Brief:
Lines from the listing below that contain the string "computer" are to be reported.

*** Opening of Data shown ***

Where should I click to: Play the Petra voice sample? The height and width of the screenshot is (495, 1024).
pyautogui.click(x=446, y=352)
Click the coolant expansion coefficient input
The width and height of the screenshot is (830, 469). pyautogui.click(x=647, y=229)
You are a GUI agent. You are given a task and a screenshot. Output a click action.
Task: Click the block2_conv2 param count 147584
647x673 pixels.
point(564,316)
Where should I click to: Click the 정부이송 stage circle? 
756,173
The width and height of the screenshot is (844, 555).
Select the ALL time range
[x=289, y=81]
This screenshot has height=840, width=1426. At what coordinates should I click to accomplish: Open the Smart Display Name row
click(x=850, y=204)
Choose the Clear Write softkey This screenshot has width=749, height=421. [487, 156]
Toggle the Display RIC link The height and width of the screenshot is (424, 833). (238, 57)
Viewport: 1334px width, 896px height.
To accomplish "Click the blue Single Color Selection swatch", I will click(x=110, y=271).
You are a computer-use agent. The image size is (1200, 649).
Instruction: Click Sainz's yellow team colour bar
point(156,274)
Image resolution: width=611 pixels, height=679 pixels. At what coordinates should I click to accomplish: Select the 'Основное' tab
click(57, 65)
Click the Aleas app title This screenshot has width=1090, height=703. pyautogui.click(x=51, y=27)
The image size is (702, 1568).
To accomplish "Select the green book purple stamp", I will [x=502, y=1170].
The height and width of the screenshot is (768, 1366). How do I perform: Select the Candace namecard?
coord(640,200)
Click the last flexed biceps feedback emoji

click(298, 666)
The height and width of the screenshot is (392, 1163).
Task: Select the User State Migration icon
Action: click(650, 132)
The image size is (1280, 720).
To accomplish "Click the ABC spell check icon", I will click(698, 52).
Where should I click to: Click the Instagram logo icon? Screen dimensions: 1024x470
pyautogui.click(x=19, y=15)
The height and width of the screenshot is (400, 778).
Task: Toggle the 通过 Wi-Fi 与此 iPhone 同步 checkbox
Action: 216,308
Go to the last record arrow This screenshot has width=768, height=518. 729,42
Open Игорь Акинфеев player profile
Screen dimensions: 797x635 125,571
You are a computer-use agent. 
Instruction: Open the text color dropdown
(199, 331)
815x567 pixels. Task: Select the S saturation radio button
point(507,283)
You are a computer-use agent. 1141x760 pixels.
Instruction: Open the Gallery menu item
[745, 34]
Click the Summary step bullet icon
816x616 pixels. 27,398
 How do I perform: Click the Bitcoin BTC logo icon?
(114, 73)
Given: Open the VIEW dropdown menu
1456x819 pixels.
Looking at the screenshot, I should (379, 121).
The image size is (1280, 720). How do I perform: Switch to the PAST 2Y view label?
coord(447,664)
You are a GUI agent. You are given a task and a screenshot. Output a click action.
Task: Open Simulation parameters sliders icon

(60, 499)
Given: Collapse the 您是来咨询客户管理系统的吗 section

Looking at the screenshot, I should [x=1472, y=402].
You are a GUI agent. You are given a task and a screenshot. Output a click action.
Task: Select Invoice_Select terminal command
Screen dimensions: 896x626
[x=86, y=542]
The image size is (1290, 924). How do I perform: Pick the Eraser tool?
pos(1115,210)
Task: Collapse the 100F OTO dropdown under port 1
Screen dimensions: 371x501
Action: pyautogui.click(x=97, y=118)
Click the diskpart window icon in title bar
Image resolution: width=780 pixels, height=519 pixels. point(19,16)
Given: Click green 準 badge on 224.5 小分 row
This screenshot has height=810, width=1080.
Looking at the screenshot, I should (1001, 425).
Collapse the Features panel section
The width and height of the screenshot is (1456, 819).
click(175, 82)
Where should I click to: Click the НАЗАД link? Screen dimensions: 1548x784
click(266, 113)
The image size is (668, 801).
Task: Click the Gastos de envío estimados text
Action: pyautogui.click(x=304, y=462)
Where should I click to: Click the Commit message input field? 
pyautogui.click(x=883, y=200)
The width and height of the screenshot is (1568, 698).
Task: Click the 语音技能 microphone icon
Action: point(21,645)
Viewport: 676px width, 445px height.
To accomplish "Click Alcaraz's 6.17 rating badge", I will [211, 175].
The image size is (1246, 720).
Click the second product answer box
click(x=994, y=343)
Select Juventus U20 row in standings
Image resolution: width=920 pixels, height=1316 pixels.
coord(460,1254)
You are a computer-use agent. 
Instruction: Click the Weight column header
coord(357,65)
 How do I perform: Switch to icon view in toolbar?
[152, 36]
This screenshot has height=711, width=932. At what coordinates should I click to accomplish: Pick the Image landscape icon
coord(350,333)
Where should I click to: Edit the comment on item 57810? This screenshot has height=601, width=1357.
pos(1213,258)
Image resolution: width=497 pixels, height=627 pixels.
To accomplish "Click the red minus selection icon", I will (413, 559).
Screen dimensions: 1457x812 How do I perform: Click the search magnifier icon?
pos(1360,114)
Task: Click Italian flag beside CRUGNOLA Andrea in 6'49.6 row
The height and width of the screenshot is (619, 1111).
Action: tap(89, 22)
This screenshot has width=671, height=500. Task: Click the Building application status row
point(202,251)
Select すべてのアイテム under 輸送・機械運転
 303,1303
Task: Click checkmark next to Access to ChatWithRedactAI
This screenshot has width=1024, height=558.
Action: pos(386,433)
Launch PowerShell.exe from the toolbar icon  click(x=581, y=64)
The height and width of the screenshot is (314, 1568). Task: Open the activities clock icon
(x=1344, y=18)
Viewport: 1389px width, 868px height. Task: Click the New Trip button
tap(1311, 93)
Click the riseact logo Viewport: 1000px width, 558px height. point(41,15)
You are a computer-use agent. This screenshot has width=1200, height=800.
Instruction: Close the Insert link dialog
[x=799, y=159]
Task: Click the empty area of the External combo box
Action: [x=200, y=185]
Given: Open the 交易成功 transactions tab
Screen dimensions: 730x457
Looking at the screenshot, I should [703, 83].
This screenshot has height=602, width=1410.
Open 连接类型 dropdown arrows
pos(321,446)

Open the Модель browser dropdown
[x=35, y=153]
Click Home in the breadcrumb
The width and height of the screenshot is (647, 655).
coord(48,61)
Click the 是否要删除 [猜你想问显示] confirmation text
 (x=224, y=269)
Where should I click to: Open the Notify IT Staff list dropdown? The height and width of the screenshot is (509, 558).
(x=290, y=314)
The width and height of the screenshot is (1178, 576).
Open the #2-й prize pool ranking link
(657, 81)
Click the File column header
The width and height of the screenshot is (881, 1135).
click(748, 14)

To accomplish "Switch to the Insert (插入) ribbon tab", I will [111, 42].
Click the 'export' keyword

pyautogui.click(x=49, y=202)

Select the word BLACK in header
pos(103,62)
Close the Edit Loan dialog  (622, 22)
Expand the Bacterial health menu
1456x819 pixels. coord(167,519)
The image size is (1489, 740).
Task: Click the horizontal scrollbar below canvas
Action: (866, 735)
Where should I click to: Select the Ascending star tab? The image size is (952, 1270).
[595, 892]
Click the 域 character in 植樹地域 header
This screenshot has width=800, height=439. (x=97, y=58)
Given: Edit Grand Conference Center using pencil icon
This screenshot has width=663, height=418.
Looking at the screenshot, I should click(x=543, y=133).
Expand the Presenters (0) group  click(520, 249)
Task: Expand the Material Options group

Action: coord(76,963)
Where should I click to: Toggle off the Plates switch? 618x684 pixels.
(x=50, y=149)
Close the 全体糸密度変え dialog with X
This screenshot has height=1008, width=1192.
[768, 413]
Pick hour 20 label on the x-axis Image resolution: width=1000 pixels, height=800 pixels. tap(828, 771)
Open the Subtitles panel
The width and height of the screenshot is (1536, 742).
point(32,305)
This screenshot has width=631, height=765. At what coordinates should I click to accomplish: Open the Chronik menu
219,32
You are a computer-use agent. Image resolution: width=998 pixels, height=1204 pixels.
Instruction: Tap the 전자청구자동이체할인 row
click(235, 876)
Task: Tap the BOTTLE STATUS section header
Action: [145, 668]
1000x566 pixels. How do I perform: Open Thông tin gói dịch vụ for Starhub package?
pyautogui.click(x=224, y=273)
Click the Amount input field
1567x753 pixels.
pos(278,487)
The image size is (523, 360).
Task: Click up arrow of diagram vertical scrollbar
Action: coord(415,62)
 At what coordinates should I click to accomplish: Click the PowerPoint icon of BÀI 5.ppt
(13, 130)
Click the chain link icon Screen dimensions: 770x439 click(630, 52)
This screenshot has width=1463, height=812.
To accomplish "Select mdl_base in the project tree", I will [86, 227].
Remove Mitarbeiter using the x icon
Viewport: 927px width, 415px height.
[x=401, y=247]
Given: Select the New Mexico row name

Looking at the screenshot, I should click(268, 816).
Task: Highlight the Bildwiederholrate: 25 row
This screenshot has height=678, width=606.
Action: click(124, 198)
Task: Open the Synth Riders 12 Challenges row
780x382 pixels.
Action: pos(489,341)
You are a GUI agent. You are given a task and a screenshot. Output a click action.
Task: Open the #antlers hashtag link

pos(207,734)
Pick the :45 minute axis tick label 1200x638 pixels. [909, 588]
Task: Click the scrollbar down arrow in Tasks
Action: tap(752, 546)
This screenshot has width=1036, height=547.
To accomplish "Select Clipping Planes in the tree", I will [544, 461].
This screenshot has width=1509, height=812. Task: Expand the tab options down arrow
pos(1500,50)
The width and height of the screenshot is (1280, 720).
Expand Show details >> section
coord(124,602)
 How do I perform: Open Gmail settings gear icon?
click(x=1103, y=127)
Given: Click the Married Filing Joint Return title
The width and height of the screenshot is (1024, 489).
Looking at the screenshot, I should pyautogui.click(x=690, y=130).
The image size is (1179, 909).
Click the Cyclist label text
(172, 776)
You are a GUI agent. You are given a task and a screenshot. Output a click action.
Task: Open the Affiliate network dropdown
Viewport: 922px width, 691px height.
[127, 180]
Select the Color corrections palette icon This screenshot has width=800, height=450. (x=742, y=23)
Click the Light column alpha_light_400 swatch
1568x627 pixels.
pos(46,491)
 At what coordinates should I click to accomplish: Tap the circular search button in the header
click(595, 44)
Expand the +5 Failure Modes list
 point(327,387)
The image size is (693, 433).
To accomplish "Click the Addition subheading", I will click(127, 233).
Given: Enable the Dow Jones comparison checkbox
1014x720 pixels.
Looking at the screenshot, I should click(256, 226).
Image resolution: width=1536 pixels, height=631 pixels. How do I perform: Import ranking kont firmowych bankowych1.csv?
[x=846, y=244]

*** Close of Data shown ***

Result of the task:
You are a computer-use agent. The image size is (1200, 649).
You are a computer-use agent. 
You are a computer-use agent. 1141x760 pixels.
You are a computer-use agent. 
You are a computer-use agent. This screenshot has width=1200, height=800.
You are a computer-use agent. Image resolution: width=998 pixels, height=1204 pixels.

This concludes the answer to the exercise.